Aufgaben:
[A] Wie viele Schlepper wurden laut dem Textauszug zur Asyllage an der Grenze im Burgenland festgenommen?
[B] Wiederhole aus dem Textauszug zur Asyllage an der Grenze wortgetreu die Stelle von „Die Situation an“ bis einschließlich „andere Länder weitergezogen.“.
[C] Setze den Textauszug zur Asyllage an der Grenze im Anschluss an seinen letzten Satz fort.

Textauszug:
◇ ◇ ◇ ◇
Die Situation an der Grenze, die für die Bevölkerung „unerträglich“ sei, zeige, dass „Schengen im Wesentlichen nicht funktioniert“. Das System noch zu erweitern, mache deshalb keinen Sinn, so Karner.
Zurückweisungen an Grenzen ermöglichen
In Österreich sind heuer laut Statistik des Innenministeriums schon fast dreimal so viele Asylanträge gestellt worden wie im Vorjahr. Bis Ende Oktober haben heuer 89.867 Menschen um Asyl angesucht. 26.000 davon sind in andere Länder weitergezogen.
Im Burgenland wurden heuer laut Polizei bisher 74.291 Flüchtlinge aufgegriffen, ein Großteil davon unregistriert. Momentan zeige sich bei den Aufgriffen ein Rückgang auf hohem Niveau. 322 Schlepper wurden festgenommen. Die Situation sei nicht vergleichbar mit dem Jahr 2015, weil damals viele Flüchtlinge innerhalb kurzer Zeit über die Grenze gekommen seien. Heuer sei das über das ganze Jahr verteilt, sagte dazu Landespolizeidirektor Martin Huber: „Wir haben uns auch strukturell und personell umgestellt.“
Am stärksten betroffen sind die Bezirke Neusiedl am See und Oberpullendorf. „Die Menschen wünschen sich zu Recht, dass an der Grenze zurückgewiesen wird. Das ist aber bei einem Asylantrag rechtlich ausgeschlossen“, betonte Karner. Er will, dass Zurückweisungen von Menschen ermöglicht werden, die keine Chance auf Asyl haben, weil sie etwa aus Indien, Tunesien oder Marokko stammen. Österreichweit hätten heuer bisher 11.400 Tunesier einen Asylantrag gestellt. Seit Sonntag sei die visafreie Einreise für Tunesier in Serbien gefallen.
◇ ◇ ◇ ◇
Bereitgestellte Daten:
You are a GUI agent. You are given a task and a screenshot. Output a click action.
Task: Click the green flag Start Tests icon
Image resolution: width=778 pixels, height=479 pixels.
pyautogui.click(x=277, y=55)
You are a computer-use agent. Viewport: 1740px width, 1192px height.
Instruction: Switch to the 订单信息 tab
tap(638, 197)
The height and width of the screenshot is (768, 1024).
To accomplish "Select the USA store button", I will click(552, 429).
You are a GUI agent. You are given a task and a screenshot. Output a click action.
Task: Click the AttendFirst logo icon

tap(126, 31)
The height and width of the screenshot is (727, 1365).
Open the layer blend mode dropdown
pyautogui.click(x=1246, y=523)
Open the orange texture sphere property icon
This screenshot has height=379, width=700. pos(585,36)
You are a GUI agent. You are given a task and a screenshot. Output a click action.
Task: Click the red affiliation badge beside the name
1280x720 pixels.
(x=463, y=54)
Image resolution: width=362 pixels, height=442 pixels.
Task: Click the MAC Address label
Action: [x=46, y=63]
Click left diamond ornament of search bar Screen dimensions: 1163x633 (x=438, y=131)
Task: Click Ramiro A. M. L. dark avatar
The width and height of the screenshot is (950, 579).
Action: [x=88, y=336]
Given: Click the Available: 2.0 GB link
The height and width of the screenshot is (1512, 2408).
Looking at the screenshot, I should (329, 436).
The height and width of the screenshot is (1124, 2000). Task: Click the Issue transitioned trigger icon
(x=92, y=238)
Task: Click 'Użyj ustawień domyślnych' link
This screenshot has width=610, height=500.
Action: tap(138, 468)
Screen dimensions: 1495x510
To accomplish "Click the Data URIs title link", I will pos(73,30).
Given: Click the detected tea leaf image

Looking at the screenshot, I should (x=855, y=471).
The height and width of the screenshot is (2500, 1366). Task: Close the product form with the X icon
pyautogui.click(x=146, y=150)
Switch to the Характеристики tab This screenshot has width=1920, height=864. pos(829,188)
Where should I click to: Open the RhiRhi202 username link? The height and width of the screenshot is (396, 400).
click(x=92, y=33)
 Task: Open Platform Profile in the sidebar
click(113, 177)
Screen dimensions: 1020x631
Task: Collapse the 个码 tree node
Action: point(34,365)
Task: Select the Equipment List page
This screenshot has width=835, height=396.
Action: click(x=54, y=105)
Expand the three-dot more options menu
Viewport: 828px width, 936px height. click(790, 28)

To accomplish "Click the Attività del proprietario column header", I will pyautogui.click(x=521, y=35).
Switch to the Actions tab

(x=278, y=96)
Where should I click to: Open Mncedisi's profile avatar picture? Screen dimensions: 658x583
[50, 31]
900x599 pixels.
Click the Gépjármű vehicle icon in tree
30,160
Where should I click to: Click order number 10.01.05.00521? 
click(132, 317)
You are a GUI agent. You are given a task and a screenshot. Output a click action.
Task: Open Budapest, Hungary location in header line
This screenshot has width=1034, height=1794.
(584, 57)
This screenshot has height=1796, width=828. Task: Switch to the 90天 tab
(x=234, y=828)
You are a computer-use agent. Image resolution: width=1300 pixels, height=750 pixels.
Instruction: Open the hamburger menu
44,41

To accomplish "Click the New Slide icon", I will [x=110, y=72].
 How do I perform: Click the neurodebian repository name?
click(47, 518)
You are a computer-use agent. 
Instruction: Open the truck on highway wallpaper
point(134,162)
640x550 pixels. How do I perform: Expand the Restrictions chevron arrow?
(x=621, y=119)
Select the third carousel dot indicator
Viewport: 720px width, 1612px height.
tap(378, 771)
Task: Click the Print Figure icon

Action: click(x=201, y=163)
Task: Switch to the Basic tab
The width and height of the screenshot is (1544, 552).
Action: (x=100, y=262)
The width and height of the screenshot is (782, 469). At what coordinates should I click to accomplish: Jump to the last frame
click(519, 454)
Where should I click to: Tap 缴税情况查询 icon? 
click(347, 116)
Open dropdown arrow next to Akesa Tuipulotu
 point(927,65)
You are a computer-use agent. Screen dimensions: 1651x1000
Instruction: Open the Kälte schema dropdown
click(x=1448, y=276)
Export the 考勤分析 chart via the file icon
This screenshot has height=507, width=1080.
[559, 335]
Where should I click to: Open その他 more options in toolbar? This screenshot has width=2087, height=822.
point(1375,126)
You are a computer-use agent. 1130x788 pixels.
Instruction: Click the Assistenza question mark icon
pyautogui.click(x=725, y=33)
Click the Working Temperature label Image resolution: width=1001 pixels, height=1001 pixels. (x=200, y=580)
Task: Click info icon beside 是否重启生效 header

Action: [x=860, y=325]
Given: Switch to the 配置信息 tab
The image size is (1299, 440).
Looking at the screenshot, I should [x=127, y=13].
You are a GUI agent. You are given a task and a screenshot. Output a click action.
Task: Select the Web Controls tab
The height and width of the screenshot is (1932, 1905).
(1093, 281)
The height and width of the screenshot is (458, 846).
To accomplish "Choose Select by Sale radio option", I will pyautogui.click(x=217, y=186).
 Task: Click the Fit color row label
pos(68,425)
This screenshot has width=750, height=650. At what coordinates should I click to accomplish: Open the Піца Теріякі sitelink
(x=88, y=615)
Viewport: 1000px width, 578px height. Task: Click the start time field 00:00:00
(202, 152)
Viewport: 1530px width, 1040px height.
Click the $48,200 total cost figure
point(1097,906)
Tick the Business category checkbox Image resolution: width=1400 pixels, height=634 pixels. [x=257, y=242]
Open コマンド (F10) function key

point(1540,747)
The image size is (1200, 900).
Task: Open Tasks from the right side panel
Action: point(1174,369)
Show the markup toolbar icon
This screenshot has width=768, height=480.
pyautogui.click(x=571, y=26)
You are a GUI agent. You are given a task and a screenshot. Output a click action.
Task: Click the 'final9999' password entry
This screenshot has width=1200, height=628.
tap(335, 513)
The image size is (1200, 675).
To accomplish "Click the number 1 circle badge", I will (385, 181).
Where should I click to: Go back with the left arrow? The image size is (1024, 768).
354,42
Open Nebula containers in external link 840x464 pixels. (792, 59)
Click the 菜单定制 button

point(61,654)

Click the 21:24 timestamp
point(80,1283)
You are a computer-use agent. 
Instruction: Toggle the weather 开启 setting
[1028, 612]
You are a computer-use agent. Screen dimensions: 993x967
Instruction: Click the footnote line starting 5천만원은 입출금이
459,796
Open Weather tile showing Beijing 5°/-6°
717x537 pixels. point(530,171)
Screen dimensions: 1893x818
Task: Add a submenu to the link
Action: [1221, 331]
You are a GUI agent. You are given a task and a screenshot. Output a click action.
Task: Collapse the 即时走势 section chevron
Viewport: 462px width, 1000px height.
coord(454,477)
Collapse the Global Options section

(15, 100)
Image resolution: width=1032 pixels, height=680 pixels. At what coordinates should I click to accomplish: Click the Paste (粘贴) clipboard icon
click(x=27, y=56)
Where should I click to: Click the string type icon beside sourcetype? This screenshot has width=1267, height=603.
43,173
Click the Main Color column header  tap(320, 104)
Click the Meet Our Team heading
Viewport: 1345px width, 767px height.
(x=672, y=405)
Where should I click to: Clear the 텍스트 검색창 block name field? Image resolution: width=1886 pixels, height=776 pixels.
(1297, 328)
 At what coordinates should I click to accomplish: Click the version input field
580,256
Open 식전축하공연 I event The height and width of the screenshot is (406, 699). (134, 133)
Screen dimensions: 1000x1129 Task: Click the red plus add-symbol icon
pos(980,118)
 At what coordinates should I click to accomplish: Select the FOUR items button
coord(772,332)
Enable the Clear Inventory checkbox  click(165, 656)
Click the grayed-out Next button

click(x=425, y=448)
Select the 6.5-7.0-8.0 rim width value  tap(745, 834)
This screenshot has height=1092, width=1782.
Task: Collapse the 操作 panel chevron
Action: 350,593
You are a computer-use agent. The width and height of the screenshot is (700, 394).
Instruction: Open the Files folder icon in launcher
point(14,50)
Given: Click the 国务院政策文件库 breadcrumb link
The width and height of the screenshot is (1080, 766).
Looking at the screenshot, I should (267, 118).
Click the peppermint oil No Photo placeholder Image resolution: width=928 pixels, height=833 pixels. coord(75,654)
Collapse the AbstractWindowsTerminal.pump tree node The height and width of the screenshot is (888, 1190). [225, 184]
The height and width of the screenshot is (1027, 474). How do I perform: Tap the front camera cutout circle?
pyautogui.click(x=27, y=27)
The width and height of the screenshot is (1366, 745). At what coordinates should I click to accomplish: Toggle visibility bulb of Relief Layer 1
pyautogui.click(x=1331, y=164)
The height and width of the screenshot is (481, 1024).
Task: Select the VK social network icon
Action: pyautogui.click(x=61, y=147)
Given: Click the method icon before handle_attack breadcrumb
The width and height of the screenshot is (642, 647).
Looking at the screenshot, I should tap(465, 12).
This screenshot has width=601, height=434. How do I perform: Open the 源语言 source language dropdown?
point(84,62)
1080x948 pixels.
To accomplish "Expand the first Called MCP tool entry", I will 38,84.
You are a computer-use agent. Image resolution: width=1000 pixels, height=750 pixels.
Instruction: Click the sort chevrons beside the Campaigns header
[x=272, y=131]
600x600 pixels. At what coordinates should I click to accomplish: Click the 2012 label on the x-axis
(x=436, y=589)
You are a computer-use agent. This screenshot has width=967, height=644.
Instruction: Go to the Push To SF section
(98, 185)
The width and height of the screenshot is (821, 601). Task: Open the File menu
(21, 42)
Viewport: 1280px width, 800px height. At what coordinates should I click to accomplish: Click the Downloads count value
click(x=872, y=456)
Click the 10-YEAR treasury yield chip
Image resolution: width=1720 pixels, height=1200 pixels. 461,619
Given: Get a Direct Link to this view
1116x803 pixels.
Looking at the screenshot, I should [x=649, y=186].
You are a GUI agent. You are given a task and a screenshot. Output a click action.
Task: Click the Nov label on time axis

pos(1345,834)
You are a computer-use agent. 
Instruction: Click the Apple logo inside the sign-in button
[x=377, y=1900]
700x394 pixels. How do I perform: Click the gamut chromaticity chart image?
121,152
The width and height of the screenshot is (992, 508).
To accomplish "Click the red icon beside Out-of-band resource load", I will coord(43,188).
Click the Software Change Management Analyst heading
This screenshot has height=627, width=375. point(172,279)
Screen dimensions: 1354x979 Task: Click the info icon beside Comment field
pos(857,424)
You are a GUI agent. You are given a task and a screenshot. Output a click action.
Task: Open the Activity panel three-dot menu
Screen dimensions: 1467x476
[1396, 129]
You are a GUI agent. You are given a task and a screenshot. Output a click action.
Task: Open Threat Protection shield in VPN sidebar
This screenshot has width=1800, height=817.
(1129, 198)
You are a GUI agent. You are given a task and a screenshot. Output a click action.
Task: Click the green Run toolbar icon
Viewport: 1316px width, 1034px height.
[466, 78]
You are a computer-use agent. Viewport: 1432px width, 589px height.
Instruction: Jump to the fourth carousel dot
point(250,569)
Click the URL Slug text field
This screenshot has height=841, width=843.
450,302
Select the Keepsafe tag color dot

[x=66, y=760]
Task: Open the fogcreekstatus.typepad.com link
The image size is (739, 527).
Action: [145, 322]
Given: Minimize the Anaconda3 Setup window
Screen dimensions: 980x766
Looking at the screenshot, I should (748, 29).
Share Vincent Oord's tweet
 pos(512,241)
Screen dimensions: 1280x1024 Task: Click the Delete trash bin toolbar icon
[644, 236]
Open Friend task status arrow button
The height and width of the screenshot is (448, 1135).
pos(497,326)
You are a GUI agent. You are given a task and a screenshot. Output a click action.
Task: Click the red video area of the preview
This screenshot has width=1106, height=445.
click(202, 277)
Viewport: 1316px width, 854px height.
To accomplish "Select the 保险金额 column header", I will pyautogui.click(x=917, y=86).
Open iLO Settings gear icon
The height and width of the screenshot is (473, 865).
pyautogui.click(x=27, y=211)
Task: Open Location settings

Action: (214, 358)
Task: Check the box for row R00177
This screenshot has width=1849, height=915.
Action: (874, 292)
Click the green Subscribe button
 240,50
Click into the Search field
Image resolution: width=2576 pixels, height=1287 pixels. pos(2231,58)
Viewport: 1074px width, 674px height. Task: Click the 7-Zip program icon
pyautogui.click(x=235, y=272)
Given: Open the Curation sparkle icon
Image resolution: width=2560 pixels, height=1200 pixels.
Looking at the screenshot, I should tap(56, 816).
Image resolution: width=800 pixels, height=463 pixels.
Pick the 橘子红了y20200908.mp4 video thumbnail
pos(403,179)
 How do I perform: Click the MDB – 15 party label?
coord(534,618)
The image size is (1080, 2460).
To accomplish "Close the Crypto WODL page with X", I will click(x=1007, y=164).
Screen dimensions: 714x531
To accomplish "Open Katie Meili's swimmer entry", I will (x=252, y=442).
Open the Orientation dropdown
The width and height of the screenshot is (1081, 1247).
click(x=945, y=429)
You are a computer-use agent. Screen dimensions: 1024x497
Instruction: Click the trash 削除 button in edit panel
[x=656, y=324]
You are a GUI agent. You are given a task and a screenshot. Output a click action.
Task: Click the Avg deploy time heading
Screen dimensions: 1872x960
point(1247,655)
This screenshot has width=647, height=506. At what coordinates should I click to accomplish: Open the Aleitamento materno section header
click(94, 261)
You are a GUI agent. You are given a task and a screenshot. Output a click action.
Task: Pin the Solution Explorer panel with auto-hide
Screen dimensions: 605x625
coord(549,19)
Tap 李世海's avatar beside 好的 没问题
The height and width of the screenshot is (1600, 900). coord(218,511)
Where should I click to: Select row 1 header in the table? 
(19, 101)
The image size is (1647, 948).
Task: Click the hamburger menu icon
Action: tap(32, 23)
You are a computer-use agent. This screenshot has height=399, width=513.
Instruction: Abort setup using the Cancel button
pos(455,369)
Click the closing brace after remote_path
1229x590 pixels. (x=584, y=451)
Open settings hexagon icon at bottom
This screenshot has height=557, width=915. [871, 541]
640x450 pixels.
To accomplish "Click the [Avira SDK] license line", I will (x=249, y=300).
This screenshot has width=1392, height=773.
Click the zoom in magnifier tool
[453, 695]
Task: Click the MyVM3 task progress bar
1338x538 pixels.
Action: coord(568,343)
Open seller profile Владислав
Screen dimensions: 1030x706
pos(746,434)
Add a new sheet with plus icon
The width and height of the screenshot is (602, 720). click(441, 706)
◇ ◇ ◇ ◇
Lösungen:
[A] Im Burgenland wurden 322 Schlepper festgenommen.

[B]
Die Situation an der Grenze, die für die Bevölkerung „unerträglich“ sei, zeige, dass „Schengen im Wesentlichen nicht funktioniert“. Das System noch zu erweitern, mache deshalb keinen Sinn, so Karner.
Zurückweisungen an Grenzen ermöglichen
In Österreich sind heuer laut Statistik des Innenministeriums schon fast dreimal so viele Asylanträge gestellt worden wie im Vorjahr. Bis Ende Oktober haben heuer 89.867 Menschen um Asyl angesucht. 26.000 davon sind in andere Länder weitergezogen.

[C]
Schengen-Erweiterung „nicht zielführend“
Neben den Zurückweisungen pocht Karner auf Asylverfahren in sicheren Drittstaaten oder an den EU-Außengrenzen. Eine Schengen-Erweiterung sei nicht zielführend. Auch dass „fast überall“ Binnengrenzkontrollen stattfinden, zeige, dass das System nicht funktioniere. Der Innenminister will Vorschläge von der EU-Kommission und eine europäische Lösung.
Karner: „Menschen im Burgenland besonders belastet“
Die EU-Kommission hatte am vergangenen Mittwoch die Erweiterung des grenzkontrollfreien Schengen-Raums auf Kroatien, Bulgarien und Rumänien empfohlen. Das sei „überfallsartig“ vorgelegt worden, so Karner im Interview mit ORF-Burgenland-Politikredakteurin Patricia Spieß. Das sei der falsche Schritt, so Karner. Besonders im Burgenland seien die Menschen belastet.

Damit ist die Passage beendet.